U.S. v. Brand, 89-5213

Decision Date21 June 1990
Docket NumberNo. 89-5213,89-5213
Citation907 F.2d 31
PartiesUNITED STATES of America, Plaintiff-Appellant, v. Bobbi L. BRAND, Defendant-Appellee.
CourtU.S. Court of Appeals — Fourth Circuit

David E. Godwin, Asst. U.S. Atty., Clarksburg, W.Va. (William A. Kolibash, U.S. Atty., Robert H. McWilliams, Asst. U.S. Atty., Wheeling, W. Va., on brief), for plaintiff-appellant.

George F. Fordham, Clarksburg, W. Va., for defendant-appellee.

Before WIDENER and WILKINSON, Circuit Judges, and BUTZNER, Senior Circuit Judge.

WIDENER, Circuit Judge:

The government appeals the sentence imposed on Bobbi L. Brand, contending that the district court erred in departing downward from the applicable sentencing guidelines range. We vacate the sentence imposed and remand for resentencing in a manner not inconsistent with this opinion.

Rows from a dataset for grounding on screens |
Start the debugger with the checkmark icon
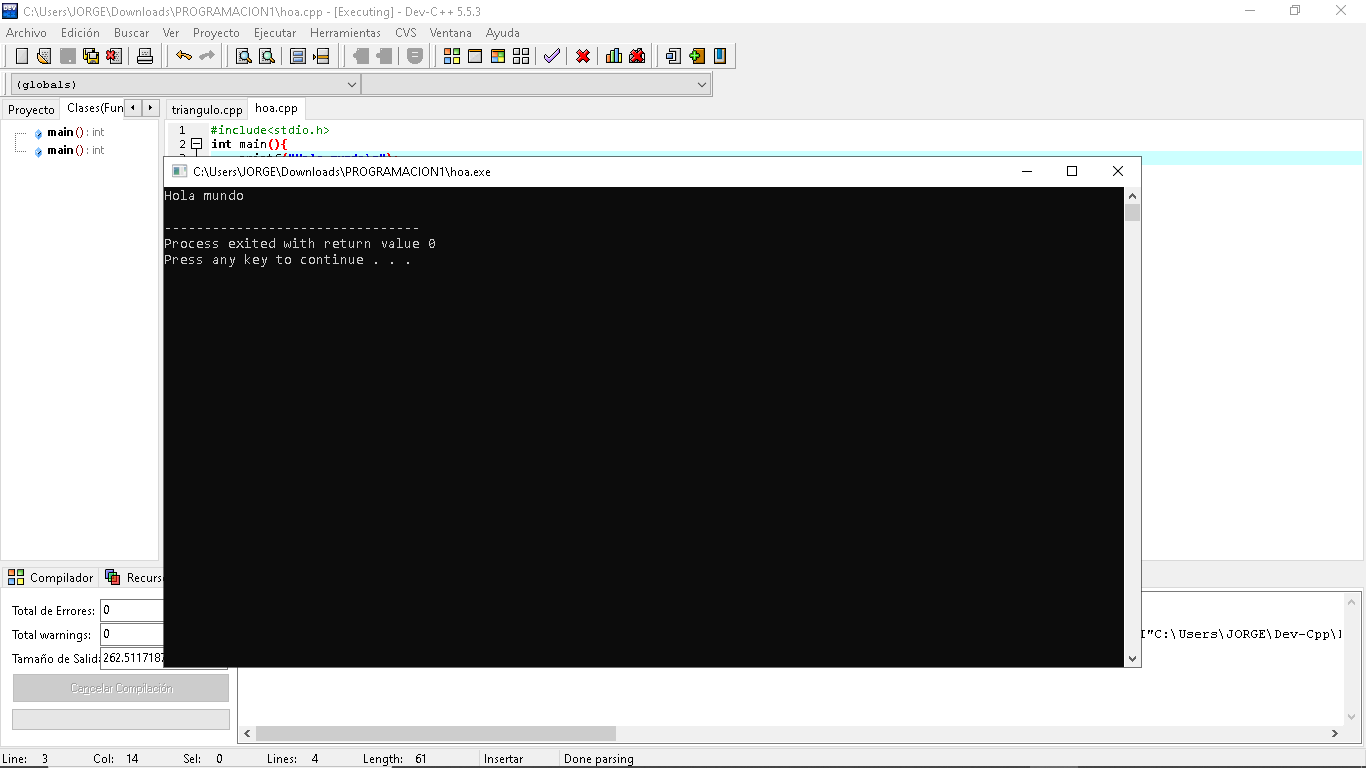Screen dimensions: 1366x768 point(551,56)
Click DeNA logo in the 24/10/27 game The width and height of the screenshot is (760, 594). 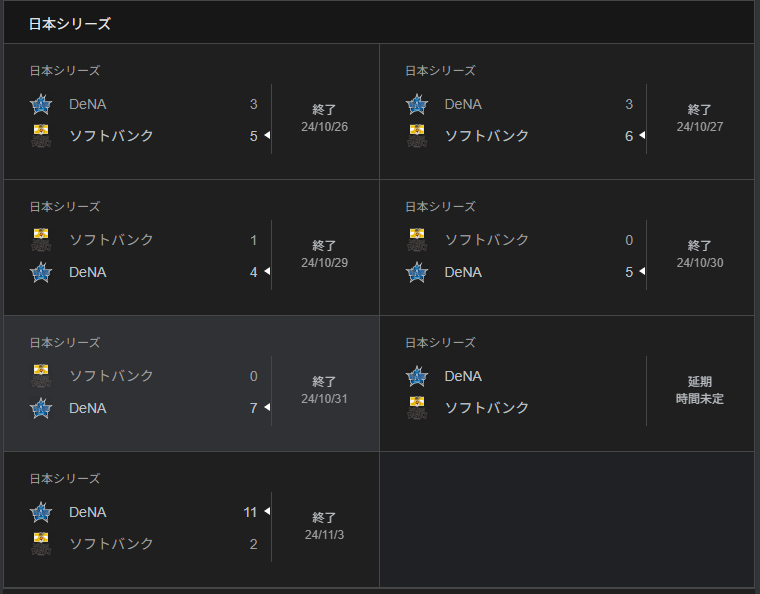coord(416,104)
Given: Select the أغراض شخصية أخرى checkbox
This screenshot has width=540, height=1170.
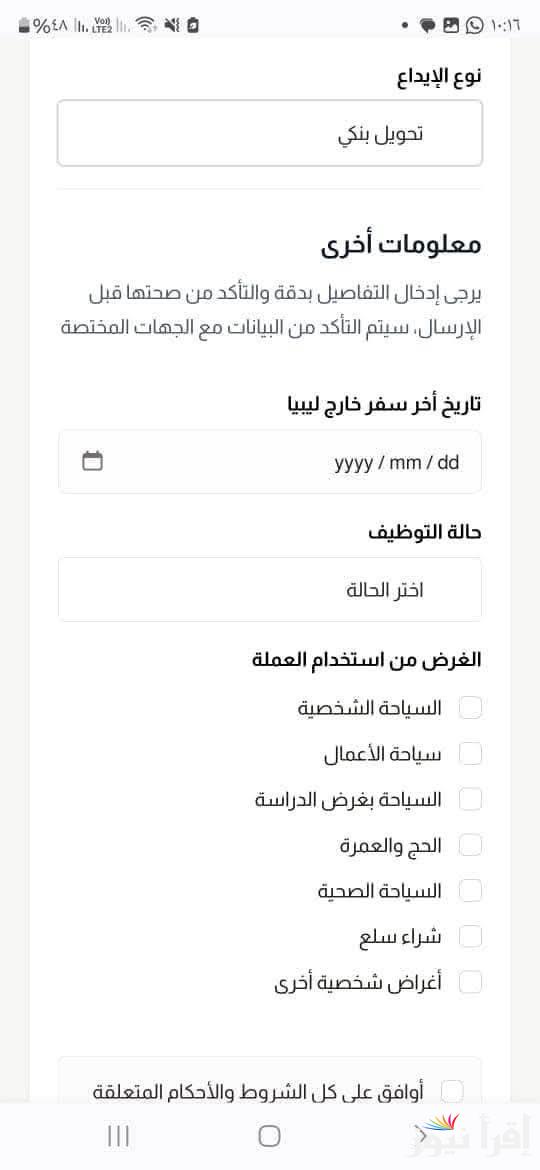Looking at the screenshot, I should 470,983.
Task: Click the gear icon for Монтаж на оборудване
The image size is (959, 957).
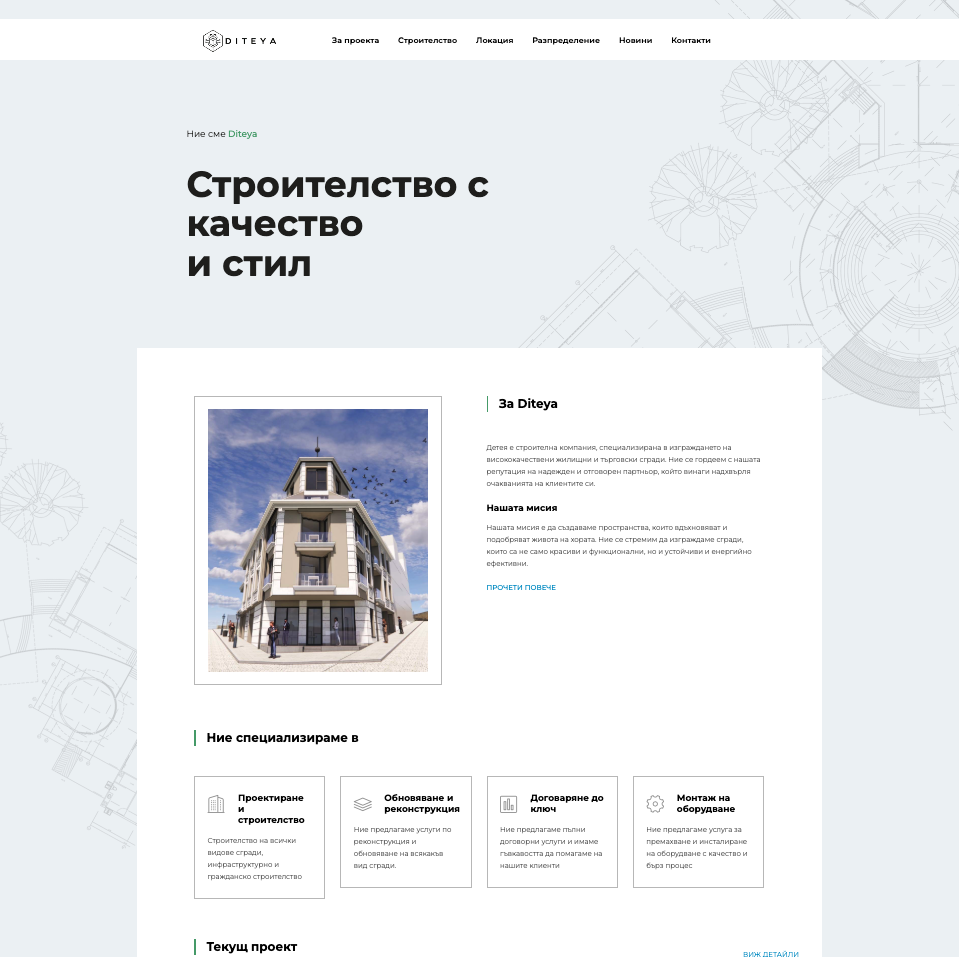Action: [655, 804]
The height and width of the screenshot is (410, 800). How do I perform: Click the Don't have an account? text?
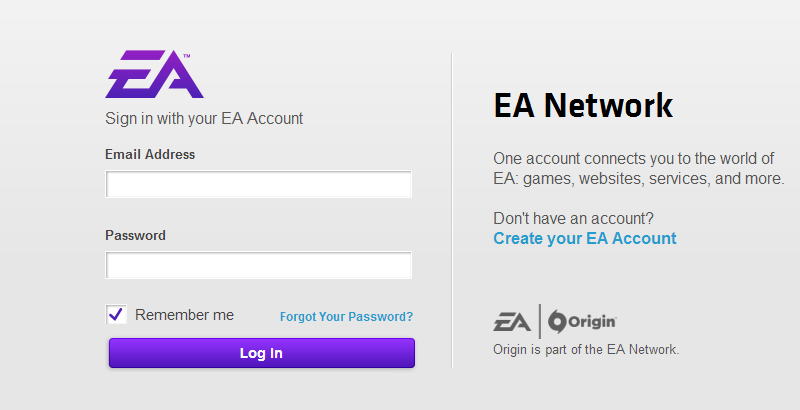tap(573, 218)
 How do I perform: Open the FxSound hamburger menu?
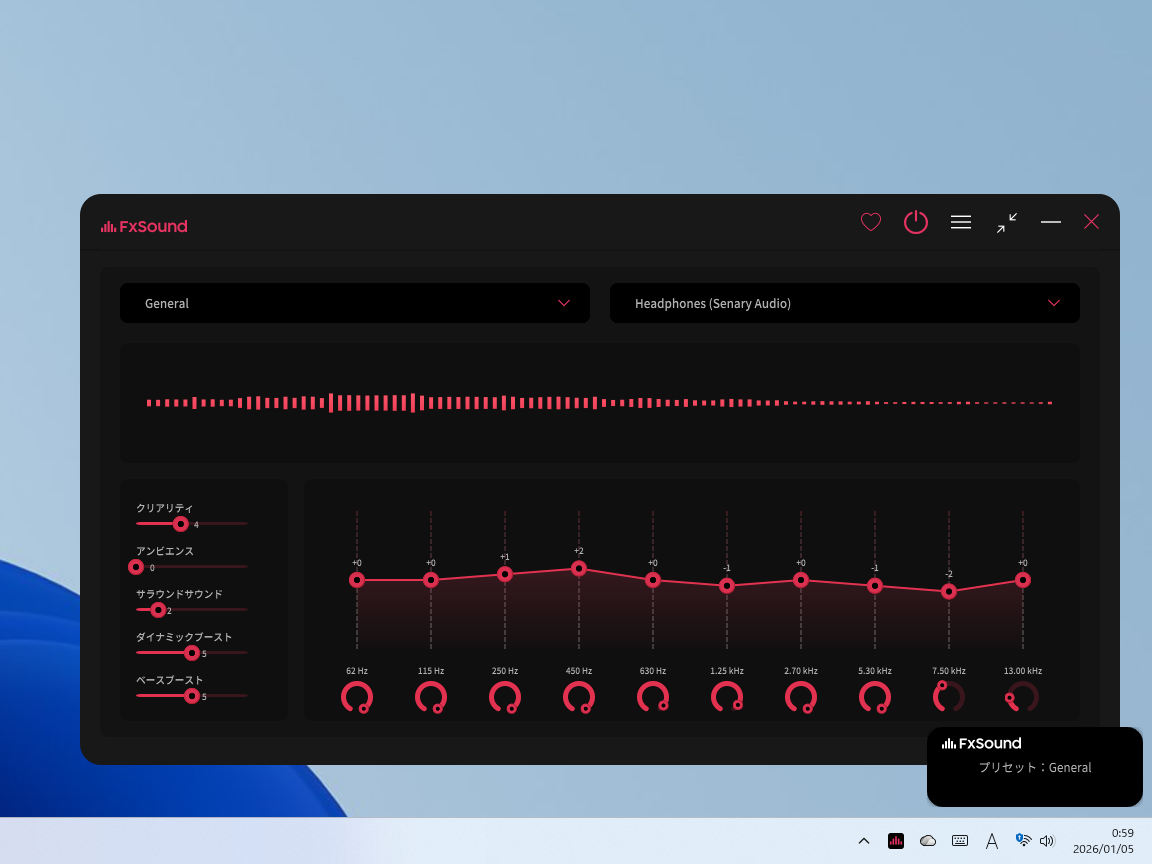(x=961, y=222)
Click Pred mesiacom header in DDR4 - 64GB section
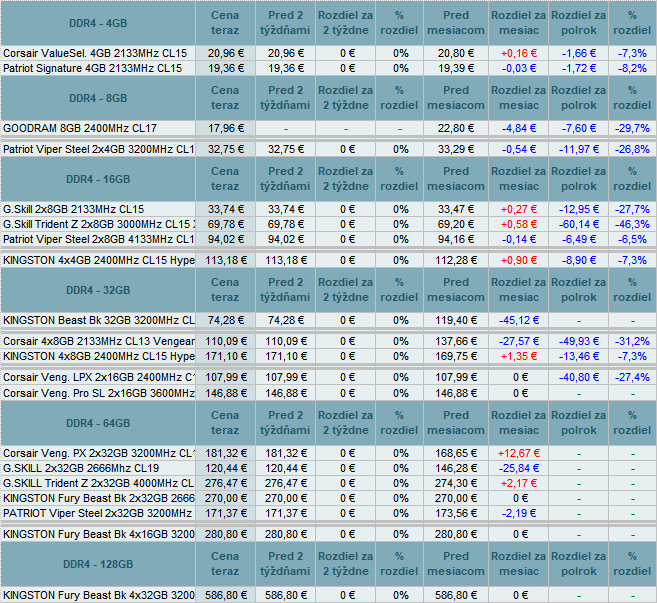 (455, 423)
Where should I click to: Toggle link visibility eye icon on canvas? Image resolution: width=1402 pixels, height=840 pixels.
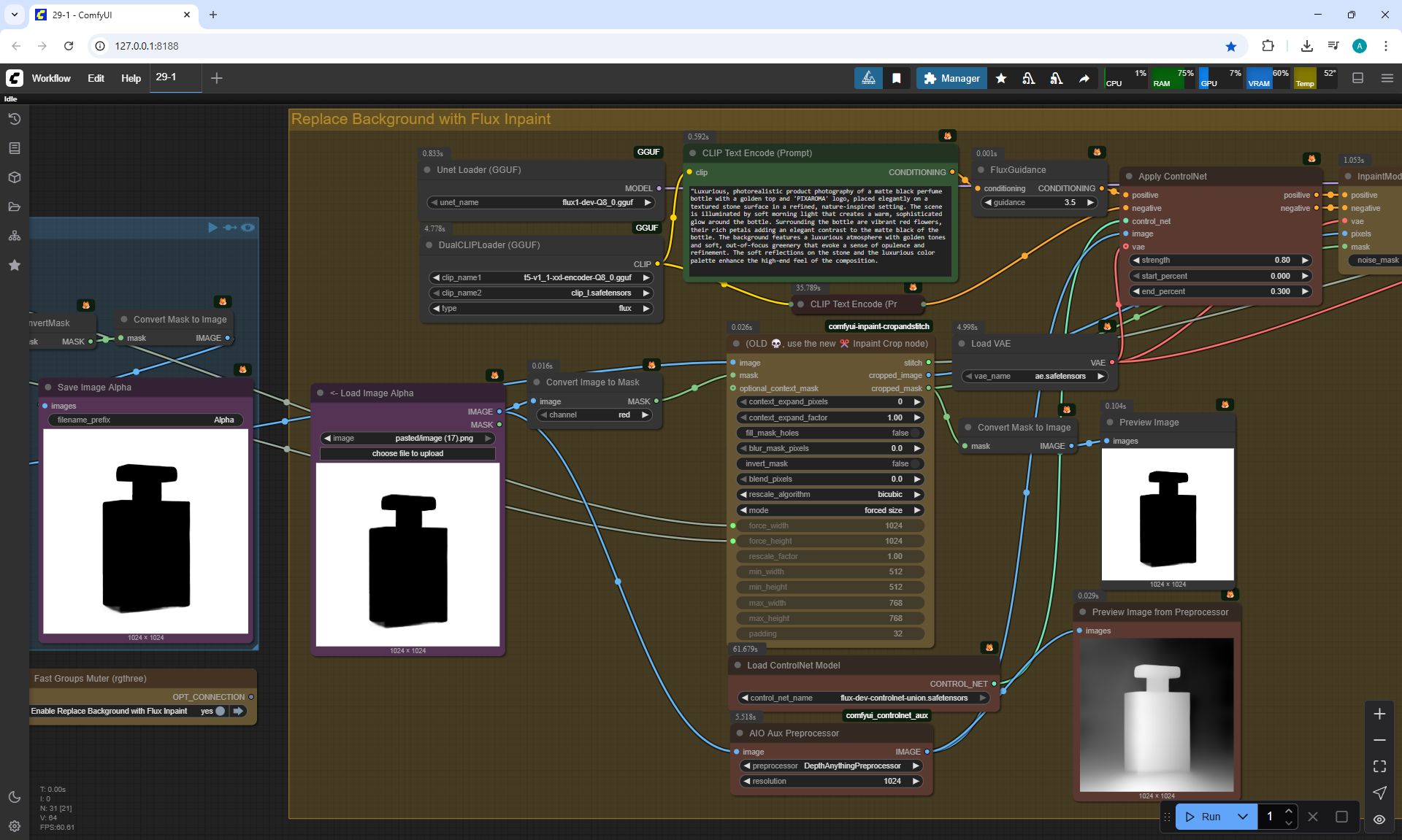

Written problem A | From the court opinion, return the passage starting at "Decision Date21 June" and ending at "brief), for plaintiff-appellant.".
Written problem B | Which court decided the case in the court opinion?
Written problem C | Who are all the attorneys named in the court opinion?
You can leave the records aside; nothing here depends on them.

Task output A |
Decision Date21 June 1990
Docket NumberNo. 89-5213,89-5213
Citation907 F.2d 31
PartiesUNITED STATES of America, Plaintiff-Appellant, v. Bobbi L. BRAND, Defendant-Appellee.
CourtU.S. Court of Appeals — Fourth Circuit

David E. Godwin, Asst. U.S. Atty., Clarksburg, W.Va. (William A. Kolibash, U.S. Atty., Robert H. McWilliams, Asst. U.S. Atty., Wheeling, W. Va., on brief), for plaintiff-appellant.

Task output B | The U.S. Court of Appeals for the Fourth Circuit.

Task output C |
David E. Godwin
William A. Kolibash
Robert H. McWilliams
George F. Fordham